[start SELECTED EXTRACT]

Think back over the years you’ve been active online, either through social media, forums or even chat groups on your smartphone or tablet or through gaming platforms. How many groups do you belong to on LinkedIn or Facebook (if you still use Facebook?) or perhaps online forums you’ve participated in. Perhaps there’s a few you’re active in now? Maybe there’s a few that you’ve been fairly active on for several years? If you are active in a group online past a year, you’re in a very small minority. Over two years? Smaller still.

As a digital (cultural) anthropologist, I’ve been researching online communities and digital products for UX strategies and UX research for well over a decade with an emphasis on human culture and behaviours online. Over the years I’ve spoken with several hundred people around the use of social media and participating in online group activities. All a part of what is known as “netnography” which is the anthropological research process derived from ethnography. And while we may as individuals, stay active online over decades, well, at least two for most people, how we engage constantly changes.

In the real world, our social behaviours and participation in groups also changes throughout our lives. The organisations we belong to also change as we live our lives. It’s hard to play youth soccer or junior hockey leagues in your thirties. Kind of unfair to the kids. As we enter our adult years, we may have organisations we will belong to for most of our lives; fraternities and sororities, Lion’s Club, Rotary Club, religious organisations etc. There are organisations where we will spend some time, perhaps a few years, then as our interests change, we move on.

With real world organisations however, we tend to spend a lot more time with them and we will form relationships with others that may last several decades or our entire lives. But this is very rare when it comes to online groups and communities. The average length of time we will be active in an online community is about six moths. Why is this?

[end SELECTED EXTRACT]

— TASK LIST —
A) In the essay on online communities, substitute "youth basketball" for "youth soccer" and write out the passage between "In the real" and "we move on.", inclusive.
B) Pick up the essay on online communities after its last sentence and carry it forward.
The listing plays no part in what's asked here.

[start DATASET]

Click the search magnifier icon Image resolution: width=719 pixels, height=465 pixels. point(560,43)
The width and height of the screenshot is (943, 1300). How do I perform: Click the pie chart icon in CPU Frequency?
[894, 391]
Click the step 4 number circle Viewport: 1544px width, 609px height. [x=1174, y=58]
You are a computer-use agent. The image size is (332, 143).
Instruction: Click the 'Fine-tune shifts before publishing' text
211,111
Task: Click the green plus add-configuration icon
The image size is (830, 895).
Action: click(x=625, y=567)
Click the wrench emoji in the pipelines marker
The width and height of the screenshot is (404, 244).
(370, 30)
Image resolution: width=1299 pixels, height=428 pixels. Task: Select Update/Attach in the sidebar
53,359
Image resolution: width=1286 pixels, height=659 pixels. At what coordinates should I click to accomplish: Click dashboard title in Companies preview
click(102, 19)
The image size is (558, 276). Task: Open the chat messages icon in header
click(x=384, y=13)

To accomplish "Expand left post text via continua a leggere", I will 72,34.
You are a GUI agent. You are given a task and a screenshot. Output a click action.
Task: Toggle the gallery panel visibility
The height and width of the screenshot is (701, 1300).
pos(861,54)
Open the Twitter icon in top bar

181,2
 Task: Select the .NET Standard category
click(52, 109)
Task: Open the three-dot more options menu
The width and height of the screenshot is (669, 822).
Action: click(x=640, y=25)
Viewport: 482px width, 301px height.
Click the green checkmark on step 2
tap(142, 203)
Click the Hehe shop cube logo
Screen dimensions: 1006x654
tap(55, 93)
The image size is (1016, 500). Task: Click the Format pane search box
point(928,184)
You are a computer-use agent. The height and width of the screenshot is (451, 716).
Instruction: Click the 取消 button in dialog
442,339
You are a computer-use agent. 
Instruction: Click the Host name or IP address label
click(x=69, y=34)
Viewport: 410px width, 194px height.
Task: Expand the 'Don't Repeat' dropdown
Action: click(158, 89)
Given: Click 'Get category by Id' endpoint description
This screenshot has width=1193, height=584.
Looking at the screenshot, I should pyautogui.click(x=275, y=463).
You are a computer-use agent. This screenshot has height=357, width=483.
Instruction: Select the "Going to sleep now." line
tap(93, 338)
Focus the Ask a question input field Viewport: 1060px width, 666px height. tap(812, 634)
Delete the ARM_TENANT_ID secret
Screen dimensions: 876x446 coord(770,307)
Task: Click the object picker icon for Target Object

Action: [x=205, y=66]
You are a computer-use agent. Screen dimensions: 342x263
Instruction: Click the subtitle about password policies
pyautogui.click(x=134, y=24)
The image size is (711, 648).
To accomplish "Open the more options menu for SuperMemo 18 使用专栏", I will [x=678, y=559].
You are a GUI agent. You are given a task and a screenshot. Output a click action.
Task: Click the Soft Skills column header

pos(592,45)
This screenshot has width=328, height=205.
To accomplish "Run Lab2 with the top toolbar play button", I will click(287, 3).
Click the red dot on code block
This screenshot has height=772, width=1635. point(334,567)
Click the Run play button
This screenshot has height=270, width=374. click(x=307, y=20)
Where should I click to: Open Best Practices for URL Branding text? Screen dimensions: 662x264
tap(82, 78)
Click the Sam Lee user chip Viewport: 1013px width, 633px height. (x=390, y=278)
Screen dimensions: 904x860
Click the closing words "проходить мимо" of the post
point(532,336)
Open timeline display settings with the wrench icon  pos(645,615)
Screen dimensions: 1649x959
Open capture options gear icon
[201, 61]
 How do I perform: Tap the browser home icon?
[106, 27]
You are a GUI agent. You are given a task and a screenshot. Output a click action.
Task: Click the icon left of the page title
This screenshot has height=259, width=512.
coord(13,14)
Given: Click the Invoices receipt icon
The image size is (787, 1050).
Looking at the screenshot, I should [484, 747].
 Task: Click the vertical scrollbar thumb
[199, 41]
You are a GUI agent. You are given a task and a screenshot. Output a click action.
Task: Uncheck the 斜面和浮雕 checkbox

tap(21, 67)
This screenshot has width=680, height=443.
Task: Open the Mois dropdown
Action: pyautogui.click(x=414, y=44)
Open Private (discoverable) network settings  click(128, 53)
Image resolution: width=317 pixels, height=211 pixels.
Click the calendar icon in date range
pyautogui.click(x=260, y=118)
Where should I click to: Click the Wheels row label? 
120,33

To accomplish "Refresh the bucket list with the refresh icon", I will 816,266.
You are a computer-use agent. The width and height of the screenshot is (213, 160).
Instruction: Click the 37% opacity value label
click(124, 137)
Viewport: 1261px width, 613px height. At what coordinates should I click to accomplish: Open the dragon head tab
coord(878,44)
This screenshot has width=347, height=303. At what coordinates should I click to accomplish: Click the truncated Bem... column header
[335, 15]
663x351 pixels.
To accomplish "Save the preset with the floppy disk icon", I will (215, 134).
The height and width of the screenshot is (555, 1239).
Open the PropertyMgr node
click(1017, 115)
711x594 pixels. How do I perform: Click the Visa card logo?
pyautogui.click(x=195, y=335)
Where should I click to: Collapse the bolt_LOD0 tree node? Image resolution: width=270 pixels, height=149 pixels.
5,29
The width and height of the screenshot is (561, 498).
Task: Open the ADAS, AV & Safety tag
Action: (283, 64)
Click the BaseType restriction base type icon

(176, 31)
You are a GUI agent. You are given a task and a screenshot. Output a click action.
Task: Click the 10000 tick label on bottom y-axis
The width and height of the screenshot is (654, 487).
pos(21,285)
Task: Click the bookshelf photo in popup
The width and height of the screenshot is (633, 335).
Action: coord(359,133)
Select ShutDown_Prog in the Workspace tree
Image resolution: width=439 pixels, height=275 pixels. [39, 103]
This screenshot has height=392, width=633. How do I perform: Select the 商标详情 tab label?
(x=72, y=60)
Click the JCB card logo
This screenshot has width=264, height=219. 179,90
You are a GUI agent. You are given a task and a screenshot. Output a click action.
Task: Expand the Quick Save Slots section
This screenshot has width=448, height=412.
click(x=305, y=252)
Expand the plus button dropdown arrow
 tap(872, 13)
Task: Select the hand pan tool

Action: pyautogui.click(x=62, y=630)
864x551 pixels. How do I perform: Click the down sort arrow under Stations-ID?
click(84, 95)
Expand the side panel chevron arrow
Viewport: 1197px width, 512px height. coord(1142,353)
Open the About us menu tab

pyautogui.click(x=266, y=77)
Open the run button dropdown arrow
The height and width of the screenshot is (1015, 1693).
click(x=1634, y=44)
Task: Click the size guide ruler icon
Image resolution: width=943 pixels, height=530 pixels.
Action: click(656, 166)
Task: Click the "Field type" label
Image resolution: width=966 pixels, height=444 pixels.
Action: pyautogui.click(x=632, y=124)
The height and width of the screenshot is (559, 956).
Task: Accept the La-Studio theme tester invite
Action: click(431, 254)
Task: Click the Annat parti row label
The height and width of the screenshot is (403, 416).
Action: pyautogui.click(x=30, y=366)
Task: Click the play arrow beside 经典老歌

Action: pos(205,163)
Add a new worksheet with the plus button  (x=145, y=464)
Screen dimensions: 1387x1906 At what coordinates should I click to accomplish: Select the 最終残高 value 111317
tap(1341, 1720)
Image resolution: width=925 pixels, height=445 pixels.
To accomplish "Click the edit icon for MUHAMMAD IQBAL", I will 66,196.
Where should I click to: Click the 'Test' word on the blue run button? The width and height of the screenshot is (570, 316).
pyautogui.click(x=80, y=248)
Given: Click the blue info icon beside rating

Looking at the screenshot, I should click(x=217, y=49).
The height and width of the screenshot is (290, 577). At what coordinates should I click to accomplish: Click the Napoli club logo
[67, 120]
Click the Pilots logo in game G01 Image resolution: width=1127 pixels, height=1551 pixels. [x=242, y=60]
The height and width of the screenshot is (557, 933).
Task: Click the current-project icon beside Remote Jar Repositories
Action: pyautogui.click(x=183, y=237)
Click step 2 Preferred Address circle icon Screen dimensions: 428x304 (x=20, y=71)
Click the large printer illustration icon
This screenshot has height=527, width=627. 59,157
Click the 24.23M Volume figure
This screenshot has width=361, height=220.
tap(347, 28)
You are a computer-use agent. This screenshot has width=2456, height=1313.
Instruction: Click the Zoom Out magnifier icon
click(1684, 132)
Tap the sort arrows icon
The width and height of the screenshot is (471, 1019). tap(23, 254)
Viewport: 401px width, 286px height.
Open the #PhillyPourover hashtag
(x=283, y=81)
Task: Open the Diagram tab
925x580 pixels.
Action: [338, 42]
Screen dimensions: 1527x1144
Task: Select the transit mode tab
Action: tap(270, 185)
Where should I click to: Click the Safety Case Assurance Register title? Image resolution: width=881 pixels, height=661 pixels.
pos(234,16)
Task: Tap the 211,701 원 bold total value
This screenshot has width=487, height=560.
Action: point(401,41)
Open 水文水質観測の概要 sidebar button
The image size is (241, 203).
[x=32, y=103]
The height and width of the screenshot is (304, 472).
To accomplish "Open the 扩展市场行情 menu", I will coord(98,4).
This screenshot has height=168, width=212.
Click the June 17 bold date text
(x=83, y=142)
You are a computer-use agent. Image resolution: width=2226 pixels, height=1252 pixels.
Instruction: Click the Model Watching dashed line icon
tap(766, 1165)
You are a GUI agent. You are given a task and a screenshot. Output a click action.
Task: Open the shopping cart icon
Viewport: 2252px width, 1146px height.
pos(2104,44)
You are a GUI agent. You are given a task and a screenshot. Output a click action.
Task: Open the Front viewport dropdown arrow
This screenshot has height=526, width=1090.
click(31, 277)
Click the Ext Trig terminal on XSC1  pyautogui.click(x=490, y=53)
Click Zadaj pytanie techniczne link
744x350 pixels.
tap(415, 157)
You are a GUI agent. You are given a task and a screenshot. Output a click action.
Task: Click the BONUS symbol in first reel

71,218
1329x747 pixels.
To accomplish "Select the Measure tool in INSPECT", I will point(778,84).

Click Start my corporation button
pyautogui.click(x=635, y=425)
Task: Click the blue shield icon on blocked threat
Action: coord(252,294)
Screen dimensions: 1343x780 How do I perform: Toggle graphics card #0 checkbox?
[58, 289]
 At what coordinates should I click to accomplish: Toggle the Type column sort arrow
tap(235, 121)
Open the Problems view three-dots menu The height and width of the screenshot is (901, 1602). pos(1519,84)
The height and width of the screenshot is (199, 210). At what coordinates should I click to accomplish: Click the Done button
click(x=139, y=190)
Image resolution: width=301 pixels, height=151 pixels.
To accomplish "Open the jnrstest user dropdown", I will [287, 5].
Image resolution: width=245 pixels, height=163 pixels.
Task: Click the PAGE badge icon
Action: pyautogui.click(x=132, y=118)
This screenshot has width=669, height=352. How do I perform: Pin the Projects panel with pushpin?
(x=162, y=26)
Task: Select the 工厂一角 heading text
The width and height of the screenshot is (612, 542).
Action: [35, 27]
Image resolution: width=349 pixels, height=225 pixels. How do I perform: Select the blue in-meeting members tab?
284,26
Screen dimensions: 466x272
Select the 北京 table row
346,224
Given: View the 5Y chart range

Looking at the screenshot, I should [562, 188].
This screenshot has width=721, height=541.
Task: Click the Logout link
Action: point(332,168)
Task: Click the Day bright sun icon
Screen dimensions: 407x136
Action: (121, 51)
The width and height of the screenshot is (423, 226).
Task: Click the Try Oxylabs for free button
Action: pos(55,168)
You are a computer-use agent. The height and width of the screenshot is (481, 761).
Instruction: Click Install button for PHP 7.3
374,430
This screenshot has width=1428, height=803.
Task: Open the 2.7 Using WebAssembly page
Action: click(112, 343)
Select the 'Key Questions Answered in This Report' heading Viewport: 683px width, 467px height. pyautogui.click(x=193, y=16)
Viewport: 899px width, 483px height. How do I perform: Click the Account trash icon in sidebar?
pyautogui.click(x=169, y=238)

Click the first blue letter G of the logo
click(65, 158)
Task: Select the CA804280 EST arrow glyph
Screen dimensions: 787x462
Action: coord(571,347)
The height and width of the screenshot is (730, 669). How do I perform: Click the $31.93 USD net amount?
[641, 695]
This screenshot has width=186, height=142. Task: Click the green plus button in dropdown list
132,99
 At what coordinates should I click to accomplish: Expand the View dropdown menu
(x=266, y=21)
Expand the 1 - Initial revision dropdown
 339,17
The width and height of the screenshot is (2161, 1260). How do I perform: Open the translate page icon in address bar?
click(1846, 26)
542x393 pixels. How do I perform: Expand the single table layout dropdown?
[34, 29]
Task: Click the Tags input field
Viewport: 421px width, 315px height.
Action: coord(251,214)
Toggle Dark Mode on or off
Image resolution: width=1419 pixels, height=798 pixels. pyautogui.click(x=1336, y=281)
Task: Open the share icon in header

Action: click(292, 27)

[end DATASET]

— TASK RESULTS —
A)
In the real world, our social behaviours and participation in groups also changes throughout our lives. The organisations we belong to also change as we live our lives. It’s hard to play youth basketball or junior hockey leagues in your thirties. Kind of unfair to the kids. As we enter our adult years, we may have organisations we will belong to for most of our lives; fraternities and sororities, Lion’s Club, Rotary Club, religious organisations etc. There are organisations where we will spend some time, perhaps a few years, then as our interests change, we move on.

B)
Human brains aren’t wired to form long-term relationships or participate in digital cultures for extended periods as they have little to hold us there. Over 90% of our communication with one another is nonverbal. The expression on our face, hand gestures, subtle shifts of the body. The culture in which we live adds another layer of context to how we form relationships, as well as the environment we are in or sometimes, environments and shared experiences. When we do activities in the real world such as playing on a sports team, hiking groups, a choir, drama clubs, hobby club, we work together and share experiences that we will later reminisce about at a social gathering. This reinforces social bonds and cultural links as well as rituals for our daily lives. Sharing these experiences in digital environments is limited in terms of the social rewards our brains seek. Bonds of reinforcement are hard to maintain.

Online communities are very limited in the way communication happens. In terms of of engagement it is a 2D environment, input is via a keyboard with text, images or video and audio. Expression is most often through emoji’s or stating an emotion textually. Online communities, like real-world ones, rely on some form of reciprocity as well. For example, in the real world, if a neighbour brings you some food, a week or two later, you will bring them some food. In online communities, information exchange is the system of reciprocity. Members can’t always sustain this activity and is a major reason they slow and then quit their activities in a group.

Online communities that do tend to have longer term members are those that have a real world connection, such as hobby groups where they are able to meet in the real world. The online community acts as a way of organising and communicating.

Promoters of the metaverse are quick to proclaim that it will bring humans closer. It will not. communities in the metaverse will be as amorphous as current ones. There may be core participants, but human brains aren’t wired to form relationships in the way technologists think. Nor can true, lasting cultures be formed. The mechanisms that create a culture can’t be fully replicated in a digital environment.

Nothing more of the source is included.